Он молчал долго. Из глубины квартиры выскочил Мишка.

– Бабушка приехала! – закричал он. – Мам, бабушка приехала, надолго!

Лена вышла. Она в фартуке, у неё руки в муке.

– Эльвира Игоревна?

– Здравствуй, Лена.

– Вы с чемоданом?

– Я с чемоданом.

Артём посмотрел на меня. Потом на сына, который уже висел у меня на шее. Потом на Лену.

– Заходи, – сказал он.

И отошёл от двери.

***

Прошло полгода с того июльского вечера.

Я снимаю комнату в квартале от них. Маленькая, тридцать метров, на первом этаже. Дёшево. Внуки приходят ко мне после школы – Мишка пошёл в первый. Ванечка приходит просто так, его Лена приводит. Я их кормлю, читаю им, рисую с ними, гуляю.

Артём не звонит. Артём не пишет. Если мы встречаемся в подъезде – он здоровается. Кивает. Говорит «здравствуй, Эльвира». Не «мама». Эльвирой я для него осталась. Может, навсегда. Может, ещё столько же лет надо, чтобы стало по-другому. Я не знаю.

Тётя Валя со мной не здоровается вообще. Когда я прихожу к Лене на чай, она встаёт и уходит.
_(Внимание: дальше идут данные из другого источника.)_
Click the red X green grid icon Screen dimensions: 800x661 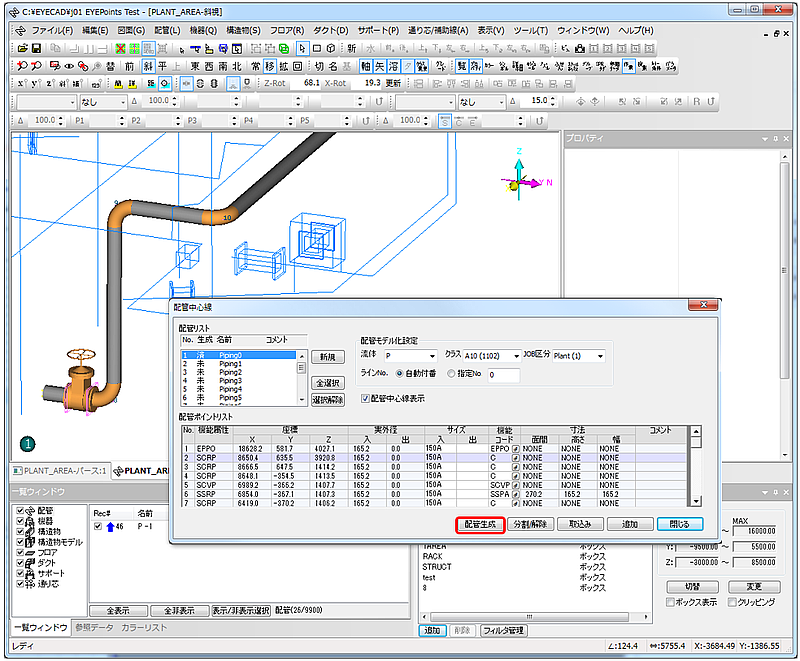coord(120,48)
Лена однажды попыталась её урезонить – Артём остановил.

– Пусть. Это её право.

И моё право – остаться.

Внуки зовут меня «бабушка». Без отчества, без имени, просто «бабушка». Мишка в школе на родительском дне сказал учительнице: «У меня папа, мама и две бабушки – одна на кладбище, одна тут». Лена потом плакала. Мне рассказала.

В моей сумке всё так же лежит паспорт. Между страниц – маленькая фотография трёхлетнего мальчика с мишкой. Я её больше не прячу.
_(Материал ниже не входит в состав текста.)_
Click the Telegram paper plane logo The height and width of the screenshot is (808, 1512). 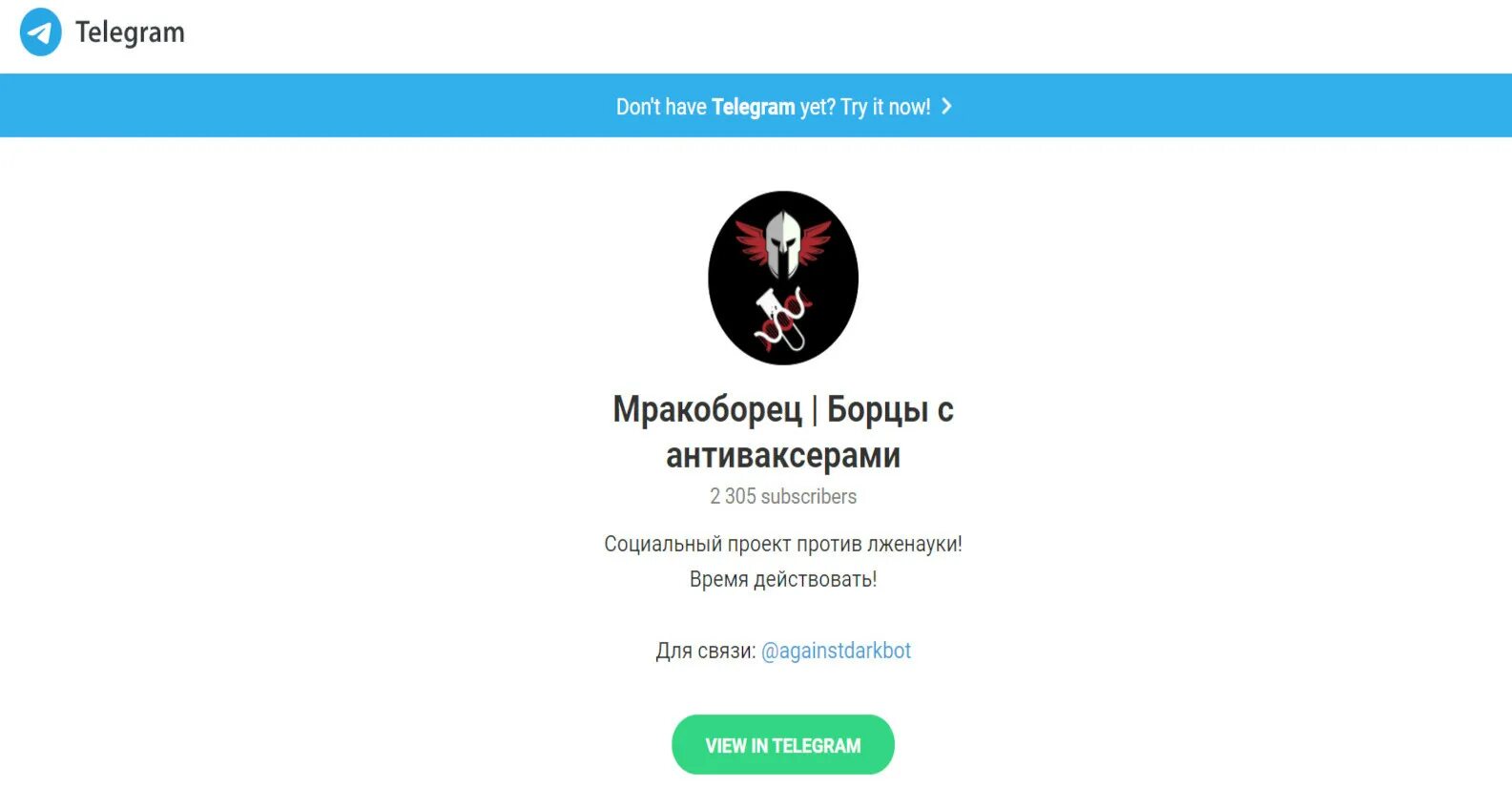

Иногда вечером я сижу одна в съёмной комнате и думаю: я ли это? Это же я, Эльвира, в двадцать три года выбравшая чужого мужика и чужой город. Это я, которая не приехала, когда сын в три года плакал и звал. Это я, которая столько лет слушала гудки в трубке и клала её. И теперь я – здесь. На чужой кухне. Рядом со взрослым сыном, который называет меня по имени. С невесткой, которая всё равно говорит «Игоревна». С внуками, которые висят у меня на шее.

Жизнь иногда даёт второй шанс там, где, казалось, всё кончено. Двадцать семь лет – это много. Это очень много. Это полжизни, которую я не была никому нужна по своей же вине. Но шесть месяцев – это шесть месяцев. И я каждое утро просыпаюсь и думаю: «Сегодня они придут».

Скажите мне, девочки. Имела я право? Имела право в пятьдесят лет – после двадцати семи лет молчания, после похорон чужого мне теперь мужчины – собрать чемодан и приехать к сыну, не спрашивая? Заявиться на готовое – к внукам, которых не я растила, к невестке, которая не знает за что меня жалеть? Или сидеть бы мне тихо в своей однушке, не лезть к ним, не «бабушка» по чужой щедрости, а просто – одна, как заслужила?